23:51:29 <coppro> I have an allergy to birch pollen and things similar to it (many fresh fruits and vegetables :/)
23:51:40 <ehirdiphone> I have an allergy to allergies.
23:51:42 <ais523> Sgeo__: if you believe something is bad for you, it probably is; the placebo effect is strong and works both ways
23:52:26 <ehirdiphone> Anyone here ever had an operation?
23:52:37 <Sgeo__> (+)
23:52:38 <ehirdiphone> I had a hernia removed; that's it.
23:53:10 <ehirdiphone> Sgeo__: ?
23:53:33 <Sgeo__> Failed attempt at a joke
23:53:52 <ehirdiphone> Oh i see
23:53:52 <ais523> ehirdiphone: yes, but I was too young to remember it or even know why it was carried out
23:53:55 <ehirdiphone> ...die
23:54:21 <coppro> I've had tubes put in my eardrum for an infection when I was really young, and had an ingrown toenail clipped
23:54:26 <ehirdiphone> ais523: ?! I could never forget. How old are you?

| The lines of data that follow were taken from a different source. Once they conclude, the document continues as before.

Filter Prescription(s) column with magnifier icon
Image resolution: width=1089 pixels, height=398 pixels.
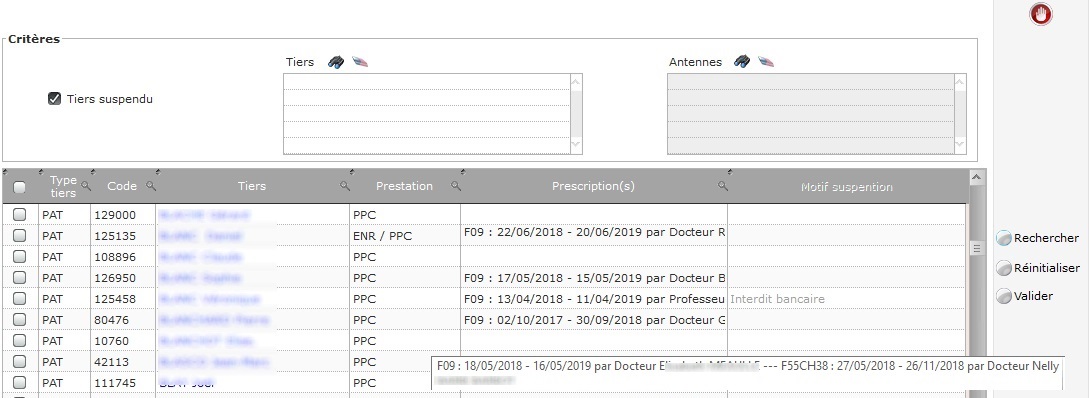pyautogui.click(x=722, y=186)
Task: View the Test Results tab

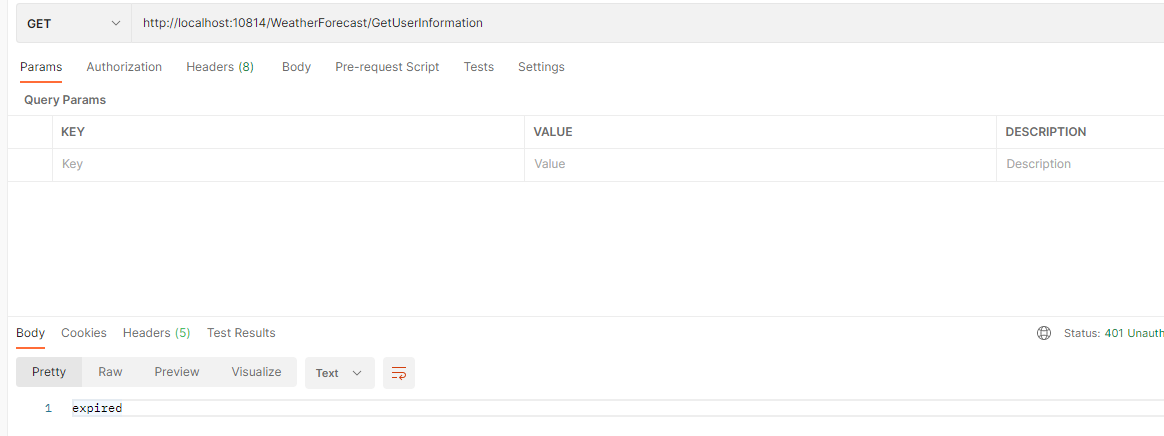Action: pos(241,333)
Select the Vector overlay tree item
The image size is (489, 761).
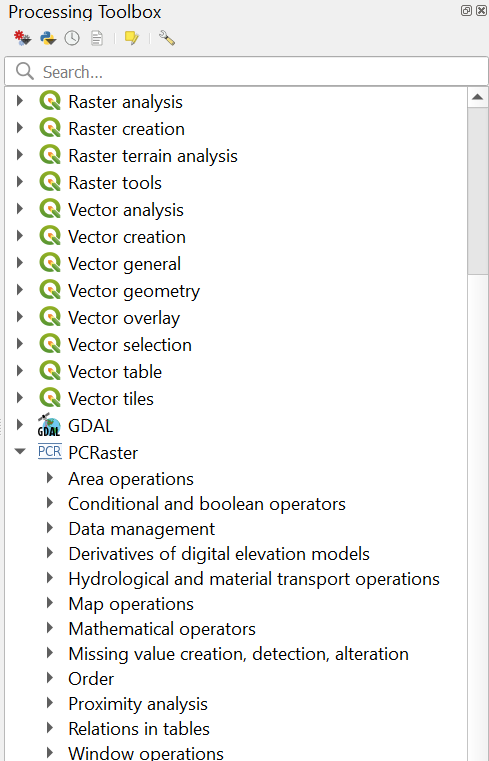click(x=124, y=318)
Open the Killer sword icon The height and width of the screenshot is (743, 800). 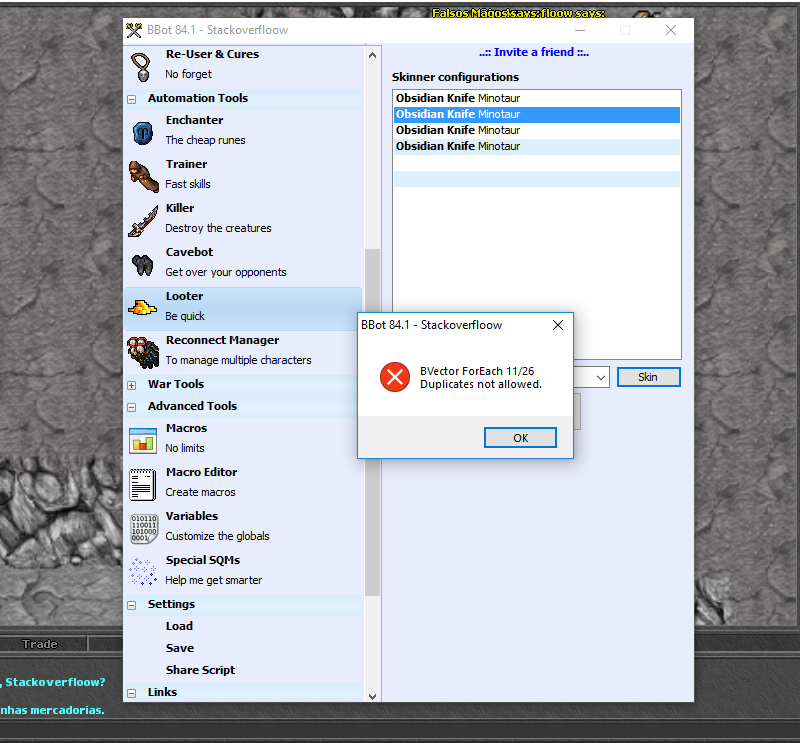143,219
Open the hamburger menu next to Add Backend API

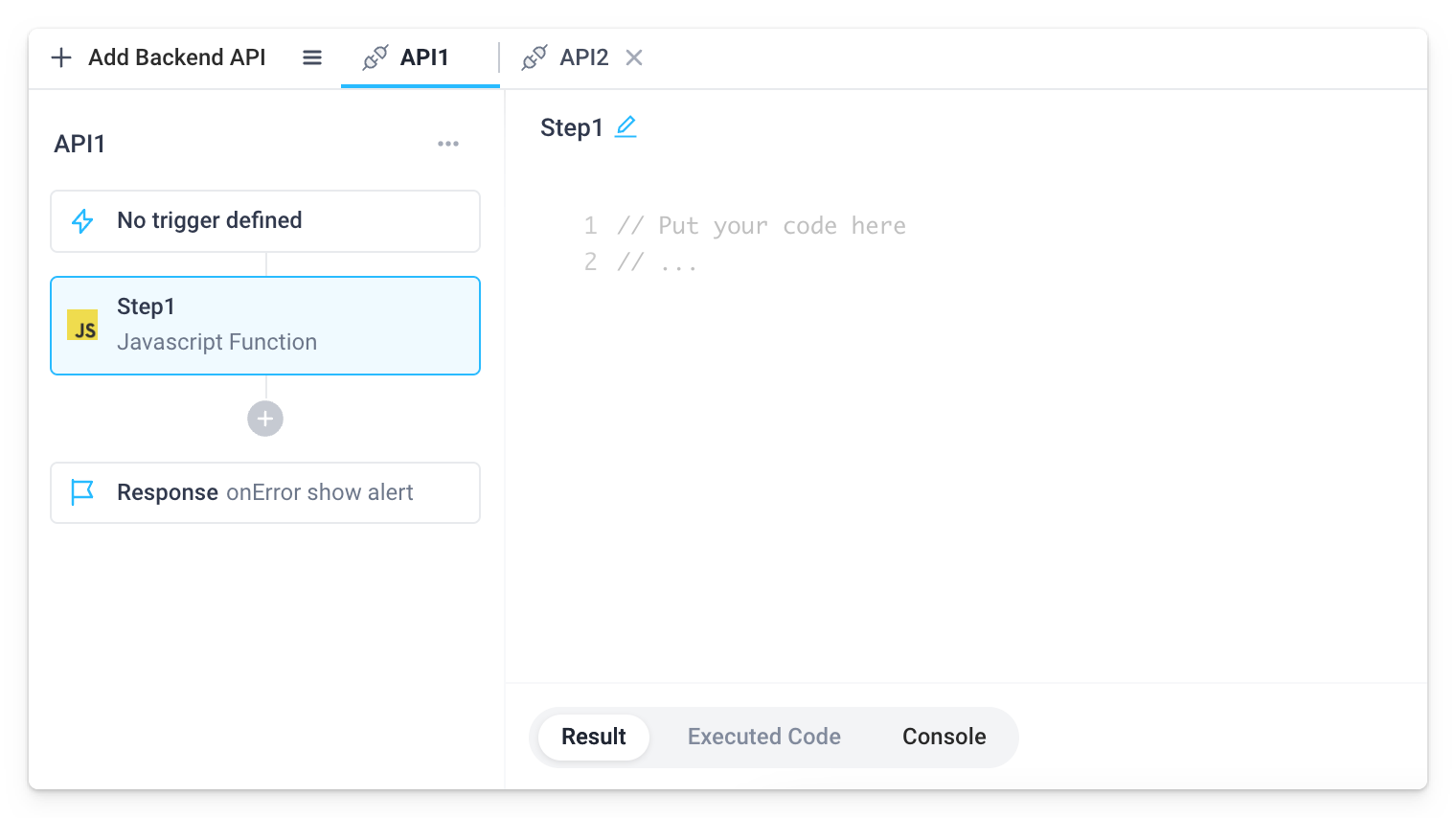coord(311,57)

And are you sure you did not originate in a test tube?
23:54:35 <ehirdiphone> coppro: So, "no."
23:54:41 <ehirdiphone> ais523: Were
23:54:42 <coppro> ehirdiphone: those are both operations
23:54:43 <ehirdiphone> Not are
23:54:45 <ais523> ehirdiphone: I'm 23, and the operation was when I was around 2 or 3
23:54:53 <ehirdiphone> coppro: Yes, but...
23:55:05 <ehirdiphone> I had my hernia removed @ 5
23:55:14 <ais523> 5 would be a lot easier to remember
23:55:25 <ehirdiphone> To this date, brush your hand gently near the scar and it caves in slightly.
23:55:26 <coppro> yeah
23:55:33 <coppro> my earliest memory is just over 2 years old
23:55:39 <ehirdiphone> The fixed part of my muscle wall thingy
23:56:17 <ehirdiphone> My memories start around 5 to 7 with vague recollections of the years before. Only very few moments.
23:56:50 <ehirdiphone> Logo is a nice language.